Triple Integral - Change the order of integration

[sirhc1]

Homework Statement

$\int^{1}_{0}\int^{x^2}_{0}\int^{y}_{0} f(x,y,z) dz dy dx$

Find 5 equivalent iterated integrals.

Homework Equations

$0 ≤ z ≤ y$

$0 ≤ y ≤ x^2$

$0 ≤ x ≤ 1$

The Attempt at a Solution

1) $\int^{1}_{0}\int^{√y}_{0}\int^{x^2}_{0} f(x,y,z) dz dx dy$

I will try dz dy dx first.

Because y = x^2, so $0 ≤ z ≤ x^2$

Because y = x^2, so $0 ≤ x ≤ √y$

And by the same logic, $0 ≤ y ≤ 1$

When I integrate for f(x,y,z) = 1, the correct answer is 1/10. I do not get the same answer with my solution. Help! Is it possible to solve this without graphing it? Or is it necessary to get the correct answer?

 

[sirhc1]

Just noticed the SAME question was asked 3 days ago.

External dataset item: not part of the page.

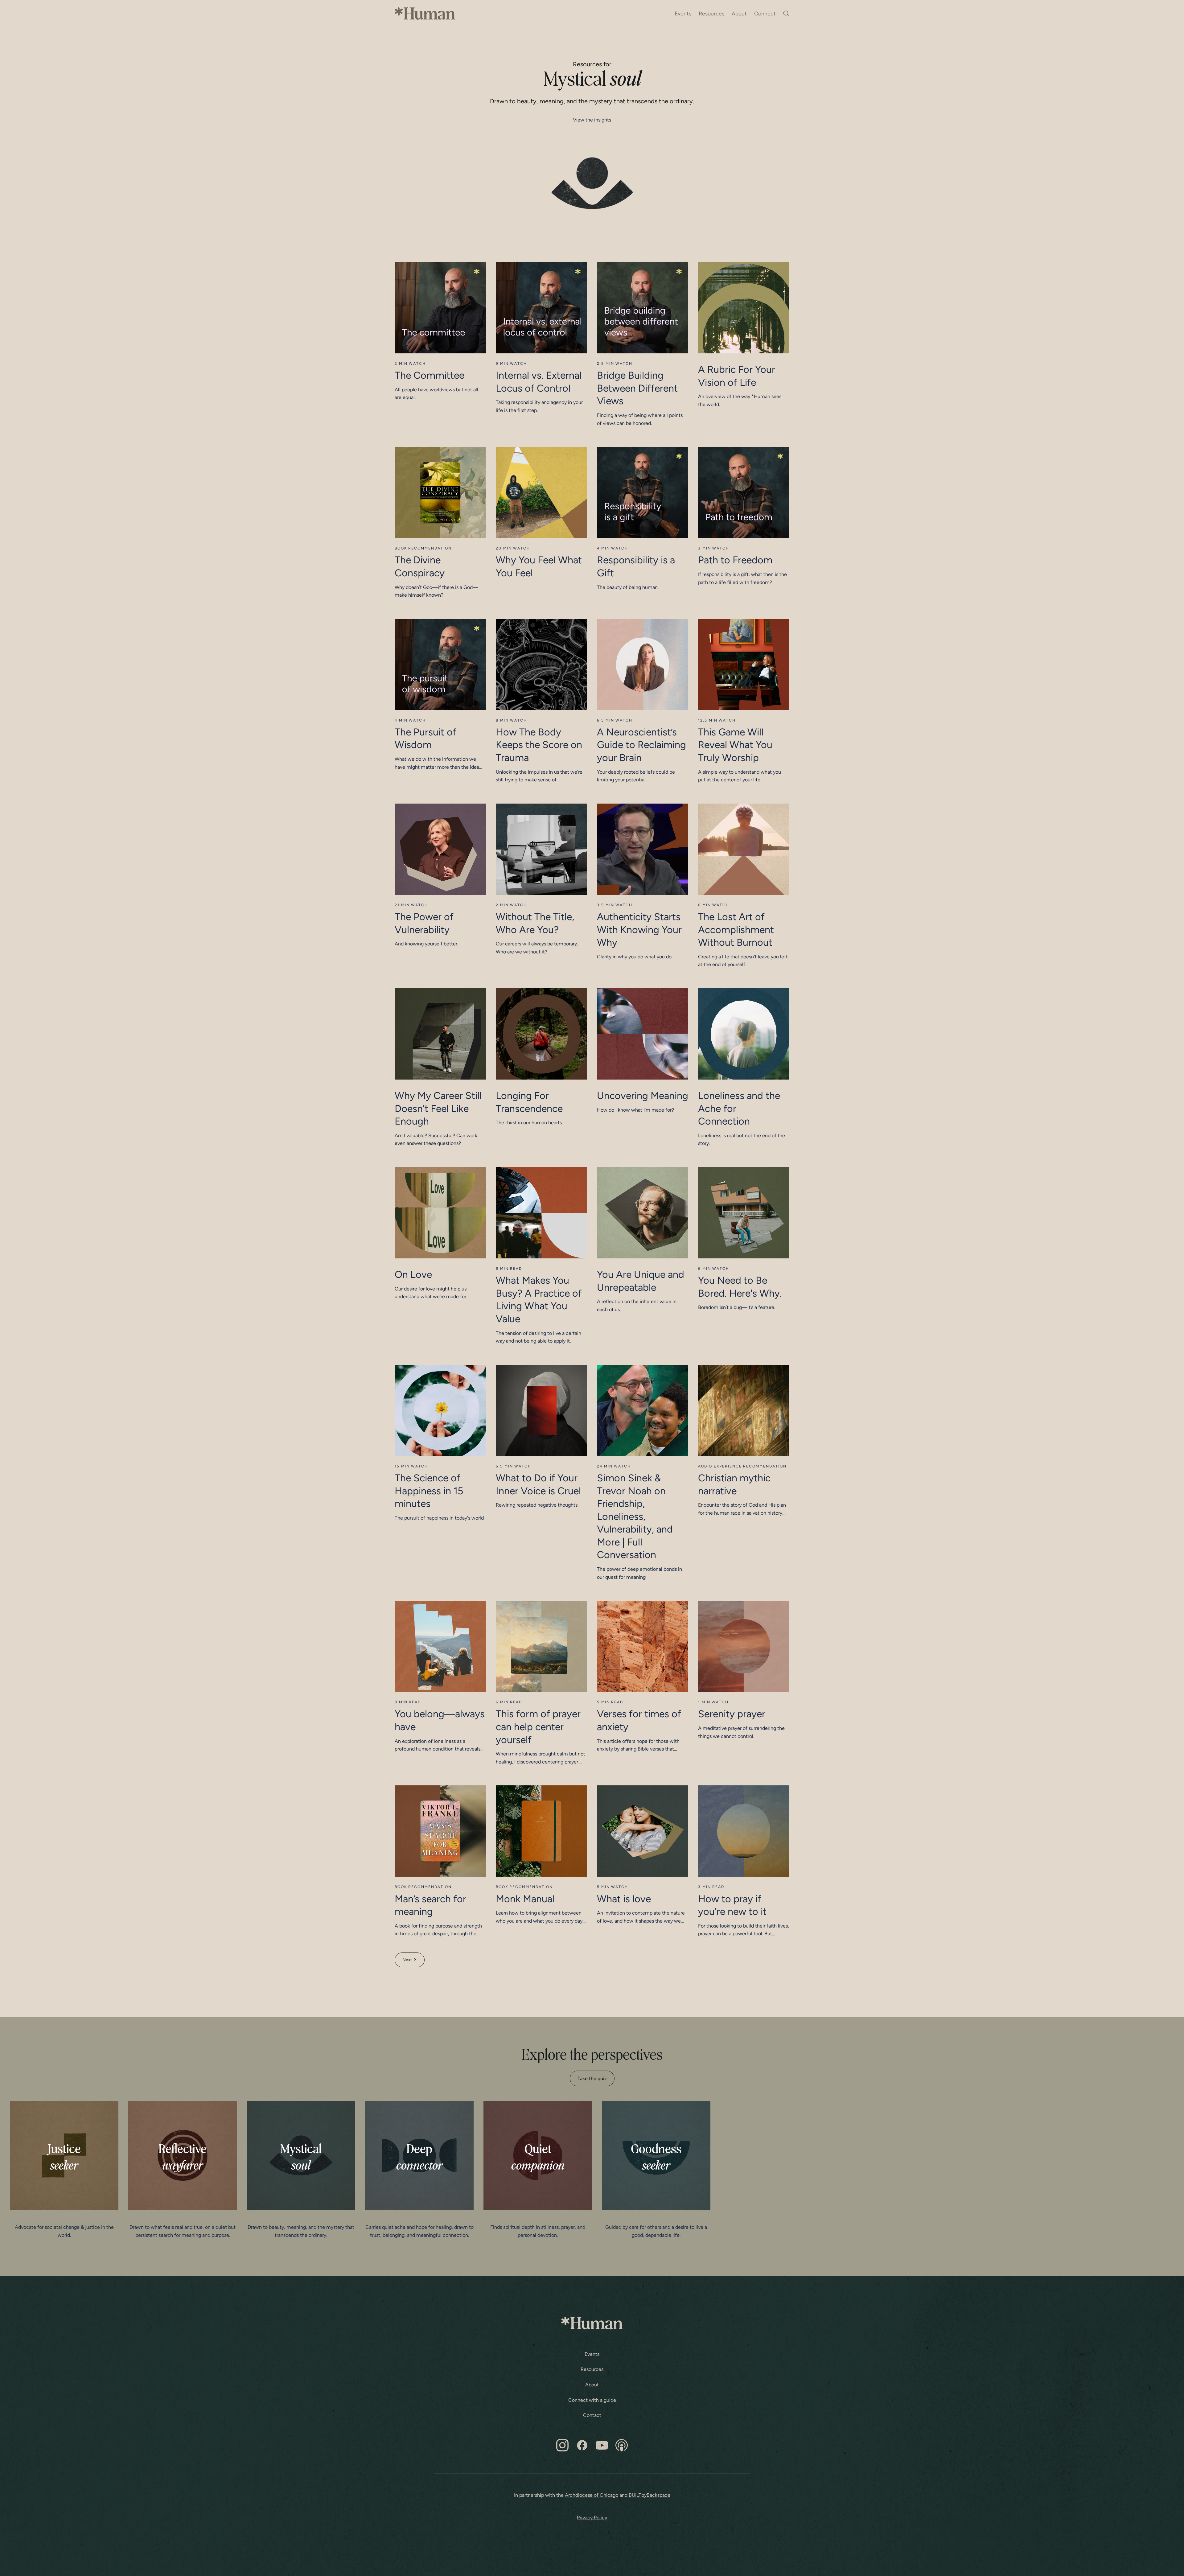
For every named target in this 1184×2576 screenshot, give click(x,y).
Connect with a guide (592, 2400)
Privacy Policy (592, 2517)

https://www.physicsforums.com/showthread.php?t=554227&highlight=change+the+order+of+integration

@HallsofIvy, I came up with the same solution as you for dxdydz. However, when I integrate for f(x,y,z) = 1, the answer is incorrect. I do not understand what is the flaw in my and your method?

 

[HallsofIvy]

Homework Statement

$\int^{1}_{0}\int^{x^2}_{0}\int^{y}_{0} f(x,y,z) dz dy dx$

Find 5 equivalent iterated integrals.

Homework Equations

$0 ≤ z ≤ y$

$0 ≤ y ≤ x^2$

$0 ≤ x ≤ 1$

The Attempt at a Solution

1) $\int^{1}_{0}\int^{√y}_{0}\int^{x^2}_{0} f(x,y,z) dz dx dy$

I will try dz dy dx first.

Because y = x^2, so $0 ≤ z ≤ x^2$

Because y = x^2, so $0 ≤ x ≤ √y$

Here is an error. For each x, y goes from 0 to $x^2$. If you graph that region in an xy-plane, it is below and to the right of the graph of $y= x^2$. That means that, for each y, x goes from $\sqrt{y}$ up to 1. The y-integral is $\int_{x^2}^1 dy$

Looking at this, I realize now that I made that mistake in the previous post. I have edited it.

And by the same logic, $0 ≤ y ≤ 1$

When I integrate for f(x,y,z) = 1, the correct answer is 1/10. I do not get the same answer with my solution. Help! Is it possible to solve this without graphing it? Or is it necessary to get the correct answer?